Village in County Kildare, Ireland

Crookstown is a village in the south of County Kildare, Ireland. It lies in the townland of Crookstown Upper on the R448 road where it meets the R415 regional road, about 75 km south of Dublin. It has a few hundred inhabitants, a church, a primary school, a petrol station/rest area on the N9, restaurant and some craft shops. It is less than one kilometre from the larger neighbouring village of Ballitore, and Crookstown is treated as part of Ballitore for census purposes.

==Name==
The Placenames Database of Ireland records Crookstown in Irish as Baile an Chrócaigh (the town of Chrócaigh).

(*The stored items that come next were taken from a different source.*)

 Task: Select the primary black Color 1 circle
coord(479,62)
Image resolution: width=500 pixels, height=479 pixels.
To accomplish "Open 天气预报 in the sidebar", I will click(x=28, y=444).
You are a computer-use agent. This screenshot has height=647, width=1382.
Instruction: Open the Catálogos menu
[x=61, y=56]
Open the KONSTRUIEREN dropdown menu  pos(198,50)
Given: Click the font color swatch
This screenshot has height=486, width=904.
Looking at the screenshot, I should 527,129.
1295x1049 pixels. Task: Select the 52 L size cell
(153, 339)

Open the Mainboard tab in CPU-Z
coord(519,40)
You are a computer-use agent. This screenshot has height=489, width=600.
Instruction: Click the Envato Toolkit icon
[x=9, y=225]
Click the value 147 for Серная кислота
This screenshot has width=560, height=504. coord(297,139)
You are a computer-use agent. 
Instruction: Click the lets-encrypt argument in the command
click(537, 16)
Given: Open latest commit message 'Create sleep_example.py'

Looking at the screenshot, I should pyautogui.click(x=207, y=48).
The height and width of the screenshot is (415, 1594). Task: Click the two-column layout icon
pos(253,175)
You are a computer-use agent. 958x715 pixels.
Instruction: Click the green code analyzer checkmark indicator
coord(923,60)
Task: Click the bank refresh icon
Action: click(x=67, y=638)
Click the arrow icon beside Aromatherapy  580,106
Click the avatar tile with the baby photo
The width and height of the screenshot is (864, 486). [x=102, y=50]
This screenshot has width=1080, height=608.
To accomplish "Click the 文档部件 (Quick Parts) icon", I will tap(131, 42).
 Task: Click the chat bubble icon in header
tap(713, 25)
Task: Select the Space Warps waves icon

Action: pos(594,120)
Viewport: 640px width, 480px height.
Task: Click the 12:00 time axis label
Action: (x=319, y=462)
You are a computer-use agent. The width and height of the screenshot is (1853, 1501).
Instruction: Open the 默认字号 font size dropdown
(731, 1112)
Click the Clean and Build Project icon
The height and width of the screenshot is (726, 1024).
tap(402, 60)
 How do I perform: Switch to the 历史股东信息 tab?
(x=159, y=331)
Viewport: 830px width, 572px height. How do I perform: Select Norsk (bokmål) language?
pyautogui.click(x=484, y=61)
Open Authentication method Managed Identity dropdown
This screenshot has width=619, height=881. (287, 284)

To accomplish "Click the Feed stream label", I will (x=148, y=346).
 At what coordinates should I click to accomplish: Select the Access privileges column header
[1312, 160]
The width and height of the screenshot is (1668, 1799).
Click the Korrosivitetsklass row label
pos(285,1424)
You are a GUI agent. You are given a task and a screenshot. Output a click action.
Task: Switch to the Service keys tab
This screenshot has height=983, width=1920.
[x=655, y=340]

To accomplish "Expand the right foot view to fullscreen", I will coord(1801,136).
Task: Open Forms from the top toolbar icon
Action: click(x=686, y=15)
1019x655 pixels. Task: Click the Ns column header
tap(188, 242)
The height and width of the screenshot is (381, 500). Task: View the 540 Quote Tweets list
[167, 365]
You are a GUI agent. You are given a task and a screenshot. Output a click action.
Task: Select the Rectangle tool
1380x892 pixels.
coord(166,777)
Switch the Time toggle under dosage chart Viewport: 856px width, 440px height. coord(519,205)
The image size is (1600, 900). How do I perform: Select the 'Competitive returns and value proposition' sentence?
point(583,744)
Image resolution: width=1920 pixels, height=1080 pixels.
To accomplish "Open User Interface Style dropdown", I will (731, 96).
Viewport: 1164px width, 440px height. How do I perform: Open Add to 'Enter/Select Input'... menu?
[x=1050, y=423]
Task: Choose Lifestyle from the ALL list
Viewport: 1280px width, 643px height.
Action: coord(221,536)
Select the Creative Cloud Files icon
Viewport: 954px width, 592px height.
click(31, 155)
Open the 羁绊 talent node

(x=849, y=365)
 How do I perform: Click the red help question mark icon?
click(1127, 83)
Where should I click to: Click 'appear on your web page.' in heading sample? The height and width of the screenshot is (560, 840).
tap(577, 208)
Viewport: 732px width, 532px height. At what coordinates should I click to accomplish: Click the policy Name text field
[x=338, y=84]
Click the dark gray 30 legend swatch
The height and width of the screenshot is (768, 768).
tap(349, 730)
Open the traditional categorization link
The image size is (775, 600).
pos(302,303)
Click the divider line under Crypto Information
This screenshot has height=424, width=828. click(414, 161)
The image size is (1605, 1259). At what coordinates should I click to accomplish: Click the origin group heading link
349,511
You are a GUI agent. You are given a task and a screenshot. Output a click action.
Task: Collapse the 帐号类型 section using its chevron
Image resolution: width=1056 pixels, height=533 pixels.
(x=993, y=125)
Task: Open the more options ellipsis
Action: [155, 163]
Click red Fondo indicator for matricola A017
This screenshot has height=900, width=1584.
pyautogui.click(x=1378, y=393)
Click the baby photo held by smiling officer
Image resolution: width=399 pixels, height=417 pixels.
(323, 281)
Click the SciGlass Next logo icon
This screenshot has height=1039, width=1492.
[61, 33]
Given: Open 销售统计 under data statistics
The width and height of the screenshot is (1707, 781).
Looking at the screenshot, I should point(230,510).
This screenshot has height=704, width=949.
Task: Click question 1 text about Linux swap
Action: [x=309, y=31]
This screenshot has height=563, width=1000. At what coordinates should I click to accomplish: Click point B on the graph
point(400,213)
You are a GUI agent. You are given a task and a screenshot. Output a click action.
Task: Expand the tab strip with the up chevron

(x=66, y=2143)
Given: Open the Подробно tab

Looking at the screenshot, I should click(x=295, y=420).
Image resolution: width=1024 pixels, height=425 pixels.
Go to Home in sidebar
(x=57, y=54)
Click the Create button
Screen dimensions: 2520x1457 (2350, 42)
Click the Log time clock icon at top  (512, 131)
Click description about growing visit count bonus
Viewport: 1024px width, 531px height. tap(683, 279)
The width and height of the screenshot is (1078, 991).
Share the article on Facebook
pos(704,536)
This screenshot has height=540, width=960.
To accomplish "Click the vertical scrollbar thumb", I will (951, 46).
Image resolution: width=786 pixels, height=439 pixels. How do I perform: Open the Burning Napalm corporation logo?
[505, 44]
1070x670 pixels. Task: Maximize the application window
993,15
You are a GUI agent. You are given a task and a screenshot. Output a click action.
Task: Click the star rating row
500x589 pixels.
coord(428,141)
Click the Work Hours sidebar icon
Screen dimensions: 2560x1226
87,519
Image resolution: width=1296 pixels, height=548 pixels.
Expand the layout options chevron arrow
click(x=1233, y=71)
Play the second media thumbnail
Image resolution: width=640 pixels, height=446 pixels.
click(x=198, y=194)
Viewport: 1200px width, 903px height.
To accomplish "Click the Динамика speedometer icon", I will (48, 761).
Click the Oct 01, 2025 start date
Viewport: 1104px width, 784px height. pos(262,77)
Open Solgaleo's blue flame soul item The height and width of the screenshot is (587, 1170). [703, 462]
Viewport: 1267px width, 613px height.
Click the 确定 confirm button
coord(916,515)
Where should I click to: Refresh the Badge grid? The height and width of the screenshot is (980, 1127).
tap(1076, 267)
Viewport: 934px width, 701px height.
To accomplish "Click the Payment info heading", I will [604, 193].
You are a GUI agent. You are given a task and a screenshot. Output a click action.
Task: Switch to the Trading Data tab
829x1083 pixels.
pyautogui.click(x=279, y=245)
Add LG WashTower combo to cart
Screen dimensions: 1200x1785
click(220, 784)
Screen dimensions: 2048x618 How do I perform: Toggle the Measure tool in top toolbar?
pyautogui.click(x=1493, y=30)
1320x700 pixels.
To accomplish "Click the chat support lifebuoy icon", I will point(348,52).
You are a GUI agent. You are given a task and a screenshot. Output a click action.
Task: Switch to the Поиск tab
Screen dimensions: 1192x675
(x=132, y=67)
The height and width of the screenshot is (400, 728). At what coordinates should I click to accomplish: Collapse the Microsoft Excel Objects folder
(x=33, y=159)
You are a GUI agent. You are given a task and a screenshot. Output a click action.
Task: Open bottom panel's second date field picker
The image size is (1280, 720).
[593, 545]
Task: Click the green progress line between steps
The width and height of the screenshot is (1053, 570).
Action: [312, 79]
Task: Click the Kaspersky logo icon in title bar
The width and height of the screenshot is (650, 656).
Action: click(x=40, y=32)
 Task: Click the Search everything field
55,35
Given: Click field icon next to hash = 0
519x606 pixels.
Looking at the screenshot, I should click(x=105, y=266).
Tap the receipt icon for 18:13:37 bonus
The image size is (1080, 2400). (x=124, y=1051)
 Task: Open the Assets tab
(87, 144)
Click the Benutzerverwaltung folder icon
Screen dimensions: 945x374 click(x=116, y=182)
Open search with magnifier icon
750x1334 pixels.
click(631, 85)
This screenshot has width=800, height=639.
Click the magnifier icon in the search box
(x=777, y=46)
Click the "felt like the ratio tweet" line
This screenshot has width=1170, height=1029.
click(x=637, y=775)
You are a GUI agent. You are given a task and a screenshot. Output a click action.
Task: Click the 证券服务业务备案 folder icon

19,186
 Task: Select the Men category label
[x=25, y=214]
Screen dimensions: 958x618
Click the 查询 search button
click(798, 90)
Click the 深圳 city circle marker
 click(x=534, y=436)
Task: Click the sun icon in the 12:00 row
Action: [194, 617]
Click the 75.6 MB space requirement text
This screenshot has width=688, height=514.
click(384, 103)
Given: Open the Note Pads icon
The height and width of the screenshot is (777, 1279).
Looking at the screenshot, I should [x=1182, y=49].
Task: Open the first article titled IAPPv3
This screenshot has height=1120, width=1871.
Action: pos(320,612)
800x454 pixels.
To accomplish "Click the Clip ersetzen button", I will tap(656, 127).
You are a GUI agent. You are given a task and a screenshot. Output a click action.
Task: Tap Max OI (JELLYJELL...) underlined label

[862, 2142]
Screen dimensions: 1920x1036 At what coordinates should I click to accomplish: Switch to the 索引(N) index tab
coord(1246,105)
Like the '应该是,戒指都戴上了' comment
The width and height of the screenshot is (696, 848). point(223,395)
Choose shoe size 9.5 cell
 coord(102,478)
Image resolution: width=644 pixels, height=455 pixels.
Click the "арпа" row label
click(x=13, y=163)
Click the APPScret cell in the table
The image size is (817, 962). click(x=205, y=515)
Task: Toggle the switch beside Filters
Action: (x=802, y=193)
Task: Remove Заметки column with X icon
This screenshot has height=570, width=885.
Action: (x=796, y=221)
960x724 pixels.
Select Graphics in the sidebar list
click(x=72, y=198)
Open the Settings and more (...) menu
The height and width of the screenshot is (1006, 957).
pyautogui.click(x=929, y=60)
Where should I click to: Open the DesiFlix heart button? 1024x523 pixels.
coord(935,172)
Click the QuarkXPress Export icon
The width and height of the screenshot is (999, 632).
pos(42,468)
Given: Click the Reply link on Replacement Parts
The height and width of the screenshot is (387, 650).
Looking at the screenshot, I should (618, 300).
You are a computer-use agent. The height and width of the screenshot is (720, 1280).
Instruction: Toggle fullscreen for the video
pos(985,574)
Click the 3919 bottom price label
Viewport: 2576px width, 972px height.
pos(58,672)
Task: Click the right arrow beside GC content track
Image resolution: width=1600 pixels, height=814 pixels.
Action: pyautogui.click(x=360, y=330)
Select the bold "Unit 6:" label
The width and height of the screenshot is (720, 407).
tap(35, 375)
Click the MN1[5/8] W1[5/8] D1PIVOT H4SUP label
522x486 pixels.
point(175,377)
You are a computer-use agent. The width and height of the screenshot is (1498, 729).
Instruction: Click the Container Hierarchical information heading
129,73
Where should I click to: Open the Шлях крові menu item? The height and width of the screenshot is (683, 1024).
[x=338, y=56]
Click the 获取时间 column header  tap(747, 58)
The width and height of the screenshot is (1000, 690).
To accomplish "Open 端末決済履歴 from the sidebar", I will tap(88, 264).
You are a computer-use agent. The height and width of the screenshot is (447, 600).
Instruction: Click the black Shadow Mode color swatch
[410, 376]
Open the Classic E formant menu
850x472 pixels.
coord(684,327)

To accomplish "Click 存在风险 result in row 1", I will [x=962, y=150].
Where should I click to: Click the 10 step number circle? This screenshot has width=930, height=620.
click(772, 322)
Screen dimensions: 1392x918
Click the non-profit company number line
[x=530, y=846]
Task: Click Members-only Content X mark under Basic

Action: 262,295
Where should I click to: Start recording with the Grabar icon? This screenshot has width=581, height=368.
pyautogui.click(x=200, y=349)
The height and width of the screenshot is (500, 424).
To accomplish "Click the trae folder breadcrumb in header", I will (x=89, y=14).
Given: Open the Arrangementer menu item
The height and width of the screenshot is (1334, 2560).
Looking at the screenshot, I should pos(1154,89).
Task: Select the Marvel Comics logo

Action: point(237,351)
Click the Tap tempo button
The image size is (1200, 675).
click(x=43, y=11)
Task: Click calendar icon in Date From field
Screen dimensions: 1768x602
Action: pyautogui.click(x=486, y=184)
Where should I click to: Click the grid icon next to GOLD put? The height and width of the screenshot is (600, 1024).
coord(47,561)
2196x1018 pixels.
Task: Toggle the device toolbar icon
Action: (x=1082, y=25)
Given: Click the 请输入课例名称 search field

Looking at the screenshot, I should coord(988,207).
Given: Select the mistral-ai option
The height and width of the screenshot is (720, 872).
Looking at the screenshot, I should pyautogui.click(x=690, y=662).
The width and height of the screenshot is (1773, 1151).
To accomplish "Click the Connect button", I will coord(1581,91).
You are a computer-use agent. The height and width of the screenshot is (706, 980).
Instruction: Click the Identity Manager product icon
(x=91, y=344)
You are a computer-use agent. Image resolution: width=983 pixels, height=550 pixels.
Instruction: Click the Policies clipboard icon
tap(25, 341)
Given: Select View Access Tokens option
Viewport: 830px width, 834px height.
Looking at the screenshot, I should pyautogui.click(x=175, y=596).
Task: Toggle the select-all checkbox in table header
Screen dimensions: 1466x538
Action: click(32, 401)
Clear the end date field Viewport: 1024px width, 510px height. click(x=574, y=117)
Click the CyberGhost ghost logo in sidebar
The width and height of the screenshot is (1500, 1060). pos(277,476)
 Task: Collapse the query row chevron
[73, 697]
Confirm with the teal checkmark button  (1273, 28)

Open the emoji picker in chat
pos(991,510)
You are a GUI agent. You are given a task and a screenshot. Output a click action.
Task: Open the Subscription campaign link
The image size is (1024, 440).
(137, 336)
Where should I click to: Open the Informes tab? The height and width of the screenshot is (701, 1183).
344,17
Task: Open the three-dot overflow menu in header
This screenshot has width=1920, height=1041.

Irish folklorist Tomás MacCormaic has stated that the name is a corruption of Bile Mac Cruaich (the Sacred Tree of the Sons of Cruaich), an ancient name for the parish of Narraghmore, which adjoins Crookstown. The name was recorded in Loca Patriciona, and it is possible that when first translated into English Bile became Baile, while Chrócaigh is a modern Irish variation of the personal name Cruaich. The tree was named after the two sons of Cruaich mac Duilge, Macha and h-Eircc, who were part of the Dál Cormaic, a Gaelic dynasty in the locality in the 5th century.

==Public transport==
The village is served by bus route 880 operated by Kildare Local Link on behalf of the National Transport Authority. There are several buses each day including Sunday linking the village to Castledermot, Carlow and Naas as well as villages such as Moone in the area.